Jesus lived out our scripture this morning and his life sets the example for ours: Jesus talked it out until it was worked out because he never let being right get in the way of being in relationship.
In your relationships, especially with those who believe differently, stop worrying about who’s right. Keep asking questions, for sure; keep exploring, but never let that get in thew way of being in relationships with others. We all have some things right, we all have some things wrong, but we’re all on that same journey of faith. And Christ is clear: so long as we keep walking together, we’ll find our way to the truth.

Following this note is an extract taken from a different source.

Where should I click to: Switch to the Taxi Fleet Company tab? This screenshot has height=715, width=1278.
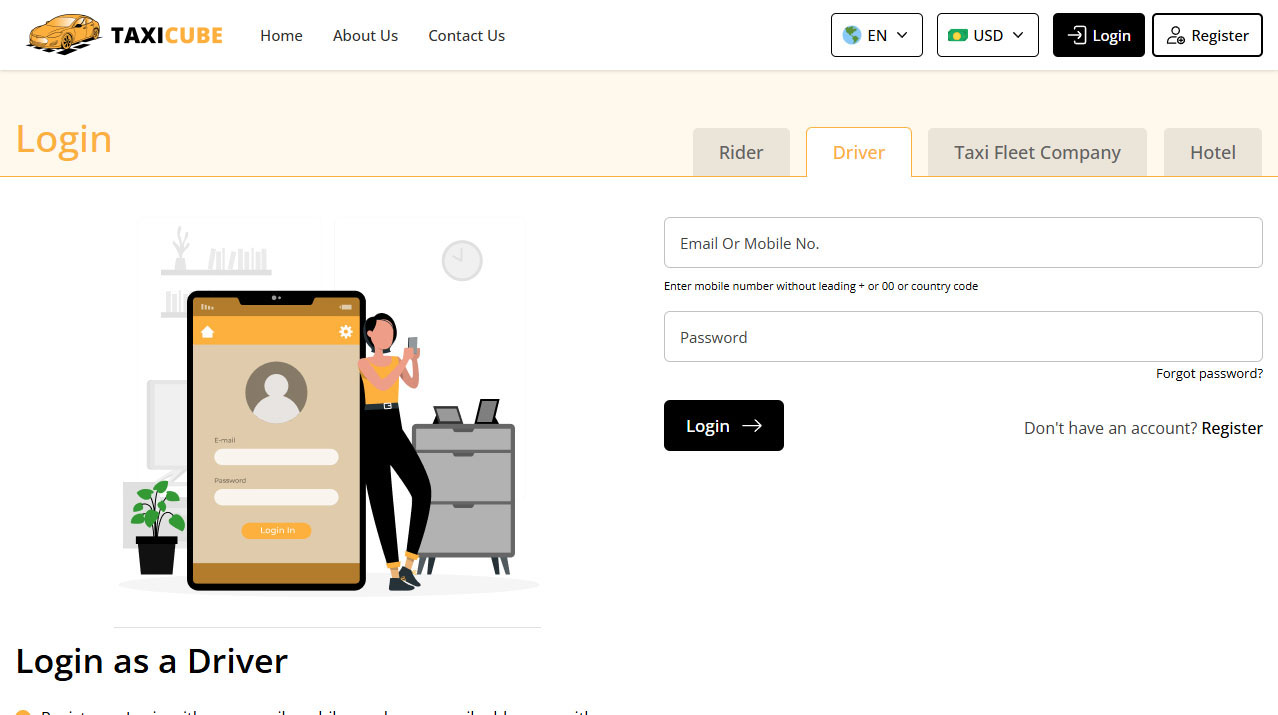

We might disagree about beliefs as we walk the journey of faith together, we might even debate passionately, but Christ is clear, so long as we remain together, we’ll find our way to the truth. For being a Christian isn’t about being right, it’s about being in relationship with others and with Christ himself.
Choose this day to never let being right get in the way of being in relationship.
In the name of the Father, Son, and Holy Spirit, Amen.